==== DATA

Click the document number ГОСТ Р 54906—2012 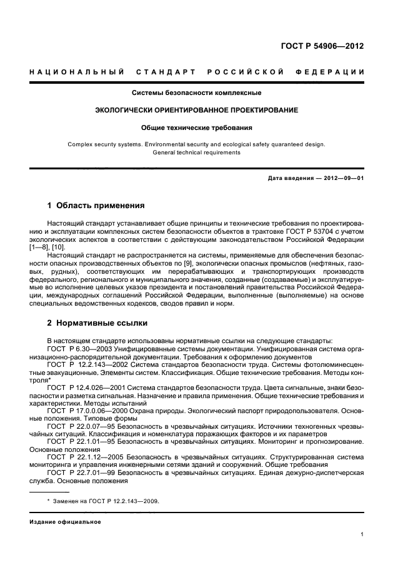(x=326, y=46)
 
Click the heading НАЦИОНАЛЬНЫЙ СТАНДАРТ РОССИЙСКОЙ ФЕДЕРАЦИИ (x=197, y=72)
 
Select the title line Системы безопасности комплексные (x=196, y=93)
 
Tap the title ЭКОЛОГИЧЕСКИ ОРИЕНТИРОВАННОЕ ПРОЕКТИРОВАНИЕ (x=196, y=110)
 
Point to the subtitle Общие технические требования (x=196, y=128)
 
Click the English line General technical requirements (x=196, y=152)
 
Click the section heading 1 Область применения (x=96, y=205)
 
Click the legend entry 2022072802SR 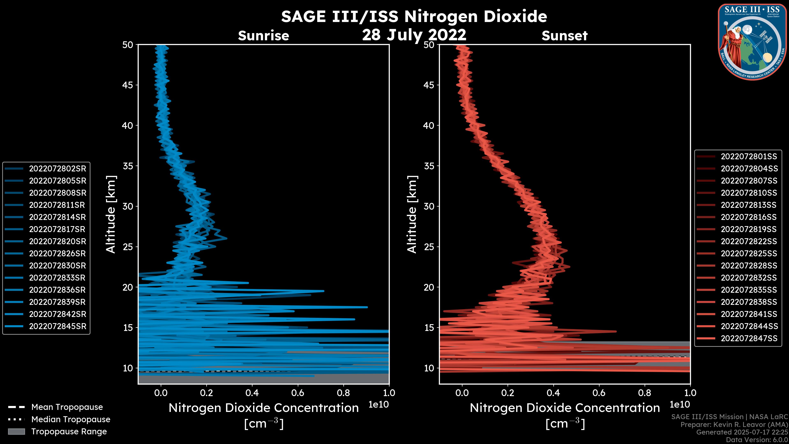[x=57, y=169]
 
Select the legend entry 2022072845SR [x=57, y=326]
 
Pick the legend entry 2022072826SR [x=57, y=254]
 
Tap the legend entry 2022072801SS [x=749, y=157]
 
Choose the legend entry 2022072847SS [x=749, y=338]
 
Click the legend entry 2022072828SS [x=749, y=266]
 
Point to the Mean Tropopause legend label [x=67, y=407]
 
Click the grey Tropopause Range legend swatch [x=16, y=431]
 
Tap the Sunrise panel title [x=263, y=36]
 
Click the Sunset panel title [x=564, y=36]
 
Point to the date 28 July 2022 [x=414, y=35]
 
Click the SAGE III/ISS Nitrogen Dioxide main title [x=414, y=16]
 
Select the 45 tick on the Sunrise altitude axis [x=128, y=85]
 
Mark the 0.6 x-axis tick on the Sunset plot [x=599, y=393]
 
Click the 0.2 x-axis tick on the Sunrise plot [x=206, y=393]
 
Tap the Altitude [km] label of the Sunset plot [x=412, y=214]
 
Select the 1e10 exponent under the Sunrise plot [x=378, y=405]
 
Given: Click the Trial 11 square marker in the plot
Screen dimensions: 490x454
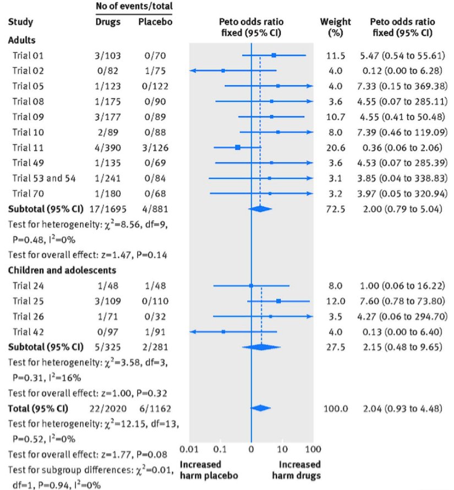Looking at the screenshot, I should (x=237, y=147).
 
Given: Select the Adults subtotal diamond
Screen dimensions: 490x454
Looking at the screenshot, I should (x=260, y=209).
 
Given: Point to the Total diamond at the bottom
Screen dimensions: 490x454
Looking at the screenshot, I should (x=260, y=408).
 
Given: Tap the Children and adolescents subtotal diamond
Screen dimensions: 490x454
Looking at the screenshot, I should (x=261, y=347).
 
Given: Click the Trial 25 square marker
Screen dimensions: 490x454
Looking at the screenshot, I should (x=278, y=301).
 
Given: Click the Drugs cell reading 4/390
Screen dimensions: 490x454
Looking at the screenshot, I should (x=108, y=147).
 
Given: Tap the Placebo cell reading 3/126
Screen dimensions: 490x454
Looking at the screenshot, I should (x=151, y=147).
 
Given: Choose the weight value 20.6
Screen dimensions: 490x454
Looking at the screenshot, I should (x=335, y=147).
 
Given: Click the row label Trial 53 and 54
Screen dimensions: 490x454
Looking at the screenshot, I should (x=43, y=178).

========
==== DATA

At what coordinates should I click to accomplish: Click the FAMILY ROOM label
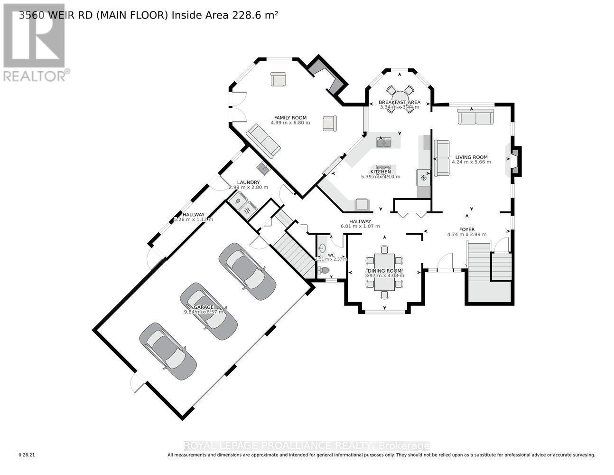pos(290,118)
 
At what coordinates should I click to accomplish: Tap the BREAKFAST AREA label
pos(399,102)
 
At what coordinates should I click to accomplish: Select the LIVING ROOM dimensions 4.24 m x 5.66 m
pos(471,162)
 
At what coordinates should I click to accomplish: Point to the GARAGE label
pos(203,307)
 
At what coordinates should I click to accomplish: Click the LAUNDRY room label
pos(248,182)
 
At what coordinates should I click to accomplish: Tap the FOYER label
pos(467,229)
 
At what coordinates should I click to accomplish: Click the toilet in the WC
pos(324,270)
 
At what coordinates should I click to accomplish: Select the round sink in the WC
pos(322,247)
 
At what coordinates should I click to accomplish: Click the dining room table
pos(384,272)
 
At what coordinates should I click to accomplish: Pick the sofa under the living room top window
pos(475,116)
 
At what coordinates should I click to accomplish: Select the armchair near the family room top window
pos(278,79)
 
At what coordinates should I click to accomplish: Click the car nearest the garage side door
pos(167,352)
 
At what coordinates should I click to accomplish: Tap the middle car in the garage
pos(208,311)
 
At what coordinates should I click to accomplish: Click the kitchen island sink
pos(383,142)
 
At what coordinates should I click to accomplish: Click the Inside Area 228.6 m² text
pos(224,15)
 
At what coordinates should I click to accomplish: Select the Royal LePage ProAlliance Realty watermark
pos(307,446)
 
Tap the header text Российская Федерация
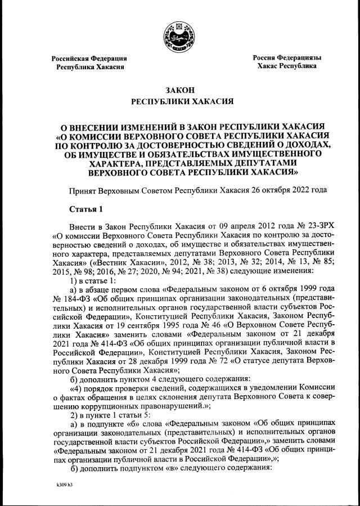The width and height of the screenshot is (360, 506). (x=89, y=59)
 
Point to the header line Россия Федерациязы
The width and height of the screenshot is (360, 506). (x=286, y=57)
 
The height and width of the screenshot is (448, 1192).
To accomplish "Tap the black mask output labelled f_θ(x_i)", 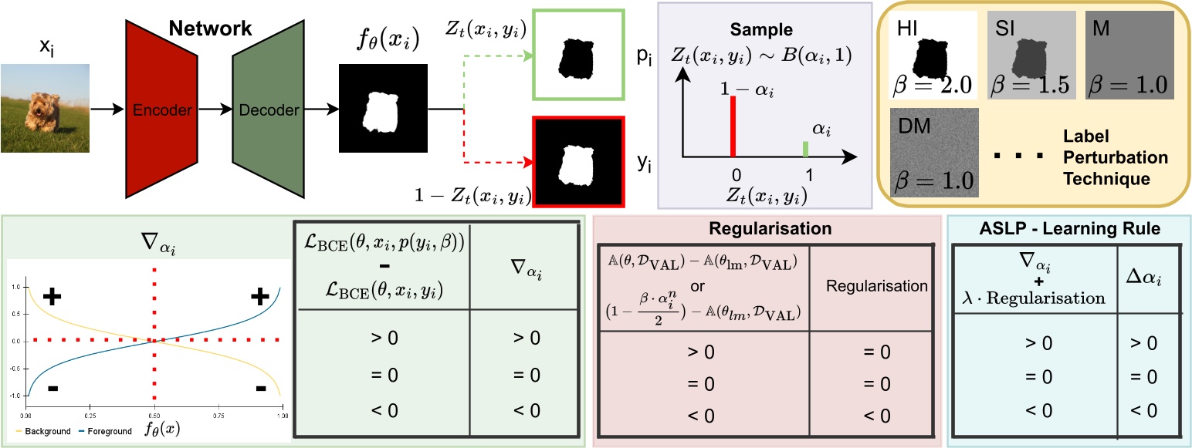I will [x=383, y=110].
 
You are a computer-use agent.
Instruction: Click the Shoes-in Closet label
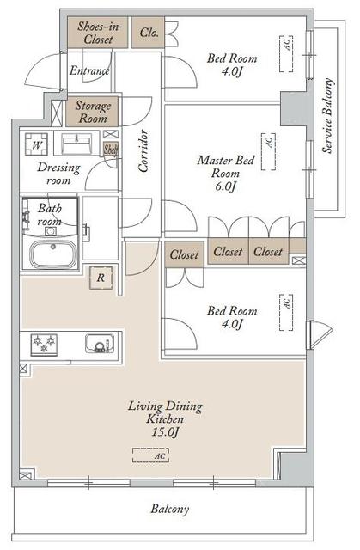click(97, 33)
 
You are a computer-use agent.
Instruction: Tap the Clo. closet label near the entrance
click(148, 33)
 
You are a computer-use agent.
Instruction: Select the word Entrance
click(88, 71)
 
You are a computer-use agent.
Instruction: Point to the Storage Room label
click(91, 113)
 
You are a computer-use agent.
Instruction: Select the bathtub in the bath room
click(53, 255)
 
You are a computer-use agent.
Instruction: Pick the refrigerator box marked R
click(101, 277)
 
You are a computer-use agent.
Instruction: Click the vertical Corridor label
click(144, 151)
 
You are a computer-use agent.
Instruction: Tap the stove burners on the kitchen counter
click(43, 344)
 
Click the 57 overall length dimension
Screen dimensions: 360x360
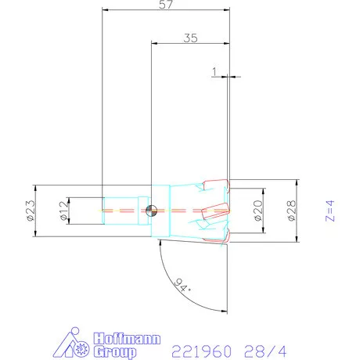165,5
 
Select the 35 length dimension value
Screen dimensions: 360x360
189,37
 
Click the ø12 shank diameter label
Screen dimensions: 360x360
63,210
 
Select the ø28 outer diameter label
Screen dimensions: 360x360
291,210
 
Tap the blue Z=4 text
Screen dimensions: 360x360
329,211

========
==== DATA

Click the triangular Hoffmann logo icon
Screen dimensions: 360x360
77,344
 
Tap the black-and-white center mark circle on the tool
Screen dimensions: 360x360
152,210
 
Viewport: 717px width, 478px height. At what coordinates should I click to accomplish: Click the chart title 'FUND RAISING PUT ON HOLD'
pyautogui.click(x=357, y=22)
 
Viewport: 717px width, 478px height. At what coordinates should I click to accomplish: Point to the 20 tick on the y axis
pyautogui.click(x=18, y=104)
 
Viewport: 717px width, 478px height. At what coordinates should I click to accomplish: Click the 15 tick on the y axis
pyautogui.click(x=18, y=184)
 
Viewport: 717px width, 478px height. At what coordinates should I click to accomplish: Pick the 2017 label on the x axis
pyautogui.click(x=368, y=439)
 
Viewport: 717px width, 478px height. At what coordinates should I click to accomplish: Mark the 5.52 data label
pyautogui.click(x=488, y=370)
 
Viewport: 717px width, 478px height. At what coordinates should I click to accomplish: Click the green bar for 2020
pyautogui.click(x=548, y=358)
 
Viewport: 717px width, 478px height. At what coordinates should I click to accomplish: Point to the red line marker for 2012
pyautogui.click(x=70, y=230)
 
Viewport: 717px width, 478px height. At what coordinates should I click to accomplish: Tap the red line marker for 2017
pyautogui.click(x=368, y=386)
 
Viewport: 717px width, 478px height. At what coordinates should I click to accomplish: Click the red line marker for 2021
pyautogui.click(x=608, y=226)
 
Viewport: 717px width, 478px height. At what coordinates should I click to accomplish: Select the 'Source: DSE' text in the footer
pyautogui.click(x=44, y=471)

========

EXERCISE BRIEF> Please give the lines of the material above from the line with "in the footer" up to and including the line with "pyautogui.click(x=44, y=471)" as a Markdown table, leaving out blank lines. Use the columns Number and Record line.

SOLUTION TO THE EXERCISE>
| Number | Record line |
|---|---|
| 1 | Viewport: 717px width, 478px height. At what coordinates should I click to accomplish: Select the 'Source: DSE' text in the footer |
| 2 | pyautogui.click(x=44, y=471) |